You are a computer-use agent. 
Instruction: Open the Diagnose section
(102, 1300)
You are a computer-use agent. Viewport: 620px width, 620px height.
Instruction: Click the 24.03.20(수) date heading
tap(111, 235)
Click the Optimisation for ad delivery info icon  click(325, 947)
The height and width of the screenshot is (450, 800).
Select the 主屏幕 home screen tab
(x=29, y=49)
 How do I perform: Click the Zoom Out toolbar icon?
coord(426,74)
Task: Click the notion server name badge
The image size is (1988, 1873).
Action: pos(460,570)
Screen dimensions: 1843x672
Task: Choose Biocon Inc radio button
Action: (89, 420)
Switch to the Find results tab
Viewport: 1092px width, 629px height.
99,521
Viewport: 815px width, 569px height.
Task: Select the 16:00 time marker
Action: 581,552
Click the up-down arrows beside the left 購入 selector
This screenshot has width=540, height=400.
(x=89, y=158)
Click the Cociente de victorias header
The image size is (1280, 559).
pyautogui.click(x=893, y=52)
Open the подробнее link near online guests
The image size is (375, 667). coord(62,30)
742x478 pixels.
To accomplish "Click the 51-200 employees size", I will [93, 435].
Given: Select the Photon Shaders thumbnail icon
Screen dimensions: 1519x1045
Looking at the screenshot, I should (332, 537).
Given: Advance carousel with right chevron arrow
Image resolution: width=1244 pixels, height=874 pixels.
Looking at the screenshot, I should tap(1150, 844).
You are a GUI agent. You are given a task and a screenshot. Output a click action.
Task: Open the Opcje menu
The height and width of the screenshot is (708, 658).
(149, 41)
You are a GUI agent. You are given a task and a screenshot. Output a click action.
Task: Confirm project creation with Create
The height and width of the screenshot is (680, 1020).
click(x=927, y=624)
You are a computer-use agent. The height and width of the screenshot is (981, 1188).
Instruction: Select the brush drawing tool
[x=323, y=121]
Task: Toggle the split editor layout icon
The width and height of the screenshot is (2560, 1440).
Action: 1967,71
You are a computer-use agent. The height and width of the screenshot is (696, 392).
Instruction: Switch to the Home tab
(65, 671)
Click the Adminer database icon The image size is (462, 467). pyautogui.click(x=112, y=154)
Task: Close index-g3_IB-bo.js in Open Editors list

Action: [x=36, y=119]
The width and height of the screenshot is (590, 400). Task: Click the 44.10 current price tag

────────────────────────────────────────

Stated problem:
Present the listing above as a Markdown table with the columns No. and Text, one numbered row per line, omitting blank lines.

Result of this exercise:
| No. | Text |
|---|---|
| 1 | You are a computer-use agent.  |
| 2 | Instruction: Open the Diagnose section |
| 3 | (102, 1300) |
| 4 | You are a computer-use agent. Viewport: 620px width, 620px height. |
| 5 | Instruction: Click the 24.03.20(수) date heading |
| 6 | tap(111, 235) |
| 7 | Click the Optimisation for ad delivery info icon  click(325, 947) |
| 8 | The height and width of the screenshot is (450, 800). |
| 9 | Select the 主屏幕 home screen tab |
| 10 | (x=29, y=49) |
| 11 |  How do I perform: Click the Zoom Out toolbar icon? |
| 12 | coord(426,74) |
| 13 | Task: Click the notion server name badge |
| 14 | The image size is (1988, 1873). |
| 15 | Action: pos(460,570) |
| 16 | Screen dimensions: 1843x672 |
| 17 | Task: Choose Biocon Inc radio button |
| 18 | Action: (89, 420) |
| 19 | Switch to the Find results tab |
| 20 | Viewport: 1092px width, 629px height. |
| 21 | 99,521 |
| 22 | Viewport: 815px width, 569px height. |
| 23 | Task: Select the 16:00 time marker |
| 24 | Action: 581,552 |
| 25 | Click the up-down arrows beside the left 購入 selector |
| 26 | This screenshot has width=540, height=400. |
| 27 | (x=89, y=158) |
| 28 | Click the Cociente de victorias header |
| 29 | The image size is (1280, 559). |
| 30 | pyautogui.click(x=893, y=52) |
| 31 | Open the подробнее link near online guests |
| 32 | The image size is (375, 667). coord(62,30) |
| 33 | 742x478 pixels. |
| 34 | To accomplish "Click the 51-200 employees size", I will [93, 435]. |
| 35 | Given: Select the Photon Shaders thumbnail icon |
| 36 | Screen dimensions: 1519x1045 |
| 37 | Looking at the screenshot, I should (332, 537). |
| 38 | Given: Advance carousel with right chevron arrow |
| 39 | Image resolution: width=1244 pixels, height=874 pixels. |
| 40 | Looking at the screenshot, I should tap(1150, 844). |
| 41 | You are a GUI agent. You are given a task and a screenshot. Output a click action. |
| 42 | Task: Open the Opcje menu |
| 43 | The height and width of the screenshot is (708, 658). |
| 44 | (149, 41) |
| 45 | You are a GUI agent. You are given a task and a screenshot. Output a click action. |
| 46 | Task: Confirm project creation with Create |
| 47 | The height and width of the screenshot is (680, 1020). |
| 48 | click(x=927, y=624) |
| 49 | You are a computer-use agent. The height and width of the screenshot is (981, 1188). |
| 50 | Instruction: Select the brush drawing tool |
| 51 | [x=323, y=121] |
| 52 | Task: Toggle the split editor layout icon |
| 53 | The width and height of the screenshot is (2560, 1440). |
| 54 | Action: 1967,71 |
| 55 | You are a computer-use agent. The height and width of the screenshot is (696, 392). |
| 56 | Instruction: Switch to the Home tab |
| 57 | (65, 671) |
| 58 | Click the Adminer database icon The image size is (462, 467). pyautogui.click(x=112, y=154) |
| 59 | Task: Close index-g3_IB-bo.js in Open Editors list |
| 60 | Action: [x=36, y=119] |
| 61 | The width and height of the screenshot is (590, 400). Task: Click the 44.10 current price tag |